William Pulte ousts board members, adds new ones, including a DOGE-affiliated engineer. Plus, HUD floats affordable housing proposal, the CFPB clings to life.

March 18, 2025
4 mins

William Pulte, sworn in last week as the new leader of the Federal Housing Finance Agency, has said that privatizing Fannie Mae and Freddie Mac isn't a top priority.

But Pulte has moved quickly to reshape the boards of these mortgage stalwarts, appointing himself as chairman of both while ousting 14 board members and adding seven new ones, according to regulatory filings Monday.

One of those new board members is Christopher Stanley, a cybersecurity engineer at two Elon Musk-owned companies — SpaceX and X — who has been working with the Musk-led Department of Government Efficiency. Stanley will be paid $160,000 annually to serve on the board, SEC filings state.

More on Pulte: Bill Pulte is the founder of a private equity firm, an online philanthropist and an investor with holdings of $1 million to $5 million in X. He is the grandson of William J. Pulte, who founded PulteGroup, the nation's third-largest residential construction company.

The new FHFA head is also an avid social media user, recently posting on X that he plans to "Make mortgages great again."

HUD, Interior announce plan to build homes on federal land

The Department of Housing and Urban Development and the Department of the Interior are moving forward with a proposal to build affordable housing on federal land.

"Historically, building on federal land is a nightmare of red tape — lengthy environmental reviews, complex transfer protocols and disjointed agency priorities," HUD Secretary Scott Turner and Interior Secretary Doug Bergum said in a joint statement issued March 17. "This partnership will cut through the bureaucracy."
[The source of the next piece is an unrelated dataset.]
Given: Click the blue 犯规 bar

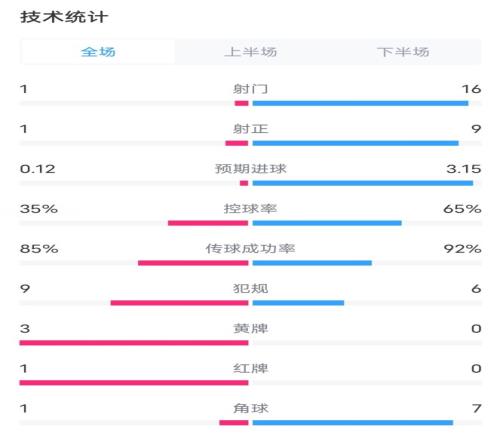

It's a tempting idea, with the nation facing a daunting housing supply gap. Developing even a fraction of the 650 million acres owned by the federal government could lead to millions of new homes, the Wall Street Journal reported.

But even those who support the concept are not convinced it will be as easy as the Trump administration hopes, with plenty of local roadblocks — from labor shortages to zoning laws — standing in the way of federal plans. 

Brian Schatz, a Democratic senator from Hawaii, told the Journal that it's "a good idea" to build more housing on land owned by the government. "But the problem with housing policy is that politicians want a magic housing button that they can press. And that's not how this works," Schatz said.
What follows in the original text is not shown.